### Work instructions
Your task is to transcribe, without alteration, the lines from the top of the material below through the line bearing "Open the Account", inclusive.

== Input data ==

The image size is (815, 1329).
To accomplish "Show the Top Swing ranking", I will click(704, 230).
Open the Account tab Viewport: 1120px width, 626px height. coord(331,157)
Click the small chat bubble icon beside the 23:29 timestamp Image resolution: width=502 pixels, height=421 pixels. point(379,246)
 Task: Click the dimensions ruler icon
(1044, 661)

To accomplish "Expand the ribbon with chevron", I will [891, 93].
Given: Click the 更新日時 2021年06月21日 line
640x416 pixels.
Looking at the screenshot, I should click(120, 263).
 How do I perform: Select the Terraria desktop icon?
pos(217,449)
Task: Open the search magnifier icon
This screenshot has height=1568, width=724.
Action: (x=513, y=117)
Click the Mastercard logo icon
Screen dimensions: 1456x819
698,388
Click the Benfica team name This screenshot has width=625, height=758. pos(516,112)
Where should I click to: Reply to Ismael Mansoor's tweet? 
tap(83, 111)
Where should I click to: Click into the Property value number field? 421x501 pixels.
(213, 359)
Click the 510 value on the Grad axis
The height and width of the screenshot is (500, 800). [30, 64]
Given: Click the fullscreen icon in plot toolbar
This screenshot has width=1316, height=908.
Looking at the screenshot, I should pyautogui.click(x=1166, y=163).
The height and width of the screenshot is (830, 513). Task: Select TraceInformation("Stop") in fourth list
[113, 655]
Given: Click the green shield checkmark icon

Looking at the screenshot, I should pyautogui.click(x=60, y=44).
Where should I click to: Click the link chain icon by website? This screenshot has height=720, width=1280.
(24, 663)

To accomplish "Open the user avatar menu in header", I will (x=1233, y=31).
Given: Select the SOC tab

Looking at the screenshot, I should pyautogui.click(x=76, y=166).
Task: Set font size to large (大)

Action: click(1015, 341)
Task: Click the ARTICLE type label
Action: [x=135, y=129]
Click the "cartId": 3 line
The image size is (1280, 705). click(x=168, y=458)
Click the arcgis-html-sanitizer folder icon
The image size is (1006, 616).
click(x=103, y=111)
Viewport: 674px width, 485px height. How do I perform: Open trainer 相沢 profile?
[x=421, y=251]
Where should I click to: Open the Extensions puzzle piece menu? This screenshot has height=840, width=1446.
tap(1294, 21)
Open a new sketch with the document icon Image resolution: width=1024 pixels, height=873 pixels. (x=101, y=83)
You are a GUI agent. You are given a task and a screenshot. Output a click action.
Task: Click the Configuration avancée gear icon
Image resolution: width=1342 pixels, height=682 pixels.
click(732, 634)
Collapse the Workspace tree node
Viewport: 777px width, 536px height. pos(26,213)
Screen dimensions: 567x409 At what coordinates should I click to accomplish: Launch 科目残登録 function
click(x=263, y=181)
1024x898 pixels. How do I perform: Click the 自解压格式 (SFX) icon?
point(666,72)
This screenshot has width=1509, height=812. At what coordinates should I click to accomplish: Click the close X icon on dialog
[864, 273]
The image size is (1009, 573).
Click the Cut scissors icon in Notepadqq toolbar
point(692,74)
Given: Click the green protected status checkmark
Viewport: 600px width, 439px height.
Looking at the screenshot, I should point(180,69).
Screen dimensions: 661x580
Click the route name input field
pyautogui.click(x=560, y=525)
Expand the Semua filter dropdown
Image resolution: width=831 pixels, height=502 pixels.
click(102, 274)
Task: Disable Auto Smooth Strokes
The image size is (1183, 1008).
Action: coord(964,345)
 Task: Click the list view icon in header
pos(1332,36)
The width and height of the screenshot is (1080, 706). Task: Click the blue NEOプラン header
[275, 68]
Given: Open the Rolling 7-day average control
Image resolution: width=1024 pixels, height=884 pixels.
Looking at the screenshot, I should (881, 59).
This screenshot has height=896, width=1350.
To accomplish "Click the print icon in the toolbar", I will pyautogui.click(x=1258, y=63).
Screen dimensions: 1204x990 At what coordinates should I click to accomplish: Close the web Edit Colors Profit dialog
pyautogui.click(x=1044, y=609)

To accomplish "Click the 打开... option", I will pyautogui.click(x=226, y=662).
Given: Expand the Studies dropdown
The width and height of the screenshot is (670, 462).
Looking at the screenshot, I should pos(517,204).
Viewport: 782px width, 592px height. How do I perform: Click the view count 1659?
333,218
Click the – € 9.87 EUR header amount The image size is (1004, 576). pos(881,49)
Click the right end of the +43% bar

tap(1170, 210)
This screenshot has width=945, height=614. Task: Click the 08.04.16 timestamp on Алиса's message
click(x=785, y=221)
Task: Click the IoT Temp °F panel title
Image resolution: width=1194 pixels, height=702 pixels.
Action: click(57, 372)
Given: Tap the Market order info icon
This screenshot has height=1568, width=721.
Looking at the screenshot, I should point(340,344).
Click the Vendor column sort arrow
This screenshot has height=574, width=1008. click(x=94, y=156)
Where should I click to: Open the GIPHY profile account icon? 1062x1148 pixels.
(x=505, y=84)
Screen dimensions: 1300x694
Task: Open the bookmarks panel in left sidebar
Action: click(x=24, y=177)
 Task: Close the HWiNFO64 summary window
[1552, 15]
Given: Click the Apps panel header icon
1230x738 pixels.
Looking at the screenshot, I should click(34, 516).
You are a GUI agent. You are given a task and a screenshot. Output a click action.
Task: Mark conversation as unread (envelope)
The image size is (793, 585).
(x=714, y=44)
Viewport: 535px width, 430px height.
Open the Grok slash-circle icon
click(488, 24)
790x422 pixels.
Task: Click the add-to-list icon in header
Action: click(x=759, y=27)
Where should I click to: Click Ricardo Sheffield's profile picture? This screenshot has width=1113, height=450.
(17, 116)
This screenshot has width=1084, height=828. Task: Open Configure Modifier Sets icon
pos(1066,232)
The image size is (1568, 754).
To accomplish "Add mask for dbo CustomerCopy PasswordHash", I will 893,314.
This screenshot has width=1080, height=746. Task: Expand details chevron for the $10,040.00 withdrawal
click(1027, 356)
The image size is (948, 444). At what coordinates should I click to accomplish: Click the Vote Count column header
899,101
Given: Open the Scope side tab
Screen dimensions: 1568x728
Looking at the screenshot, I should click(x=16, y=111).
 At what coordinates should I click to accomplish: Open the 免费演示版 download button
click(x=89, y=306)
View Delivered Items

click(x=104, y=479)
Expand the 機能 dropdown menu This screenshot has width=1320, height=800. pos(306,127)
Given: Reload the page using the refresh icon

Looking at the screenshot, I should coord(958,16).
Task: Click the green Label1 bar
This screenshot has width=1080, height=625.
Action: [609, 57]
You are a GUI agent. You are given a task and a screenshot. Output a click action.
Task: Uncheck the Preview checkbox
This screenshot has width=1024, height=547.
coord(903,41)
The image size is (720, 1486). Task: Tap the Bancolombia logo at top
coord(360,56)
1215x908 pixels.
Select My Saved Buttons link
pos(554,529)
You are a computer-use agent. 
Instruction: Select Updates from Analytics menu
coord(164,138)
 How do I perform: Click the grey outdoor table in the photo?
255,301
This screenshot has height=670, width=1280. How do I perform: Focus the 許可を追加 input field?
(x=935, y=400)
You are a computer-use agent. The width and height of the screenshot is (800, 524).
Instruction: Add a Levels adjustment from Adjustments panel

===

### Written response
The image size is (815, 1329).
To accomplish "Show the Top Swing ranking", I will click(704, 230).
Open the Account tab Viewport: 1120px width, 626px height. coord(331,157)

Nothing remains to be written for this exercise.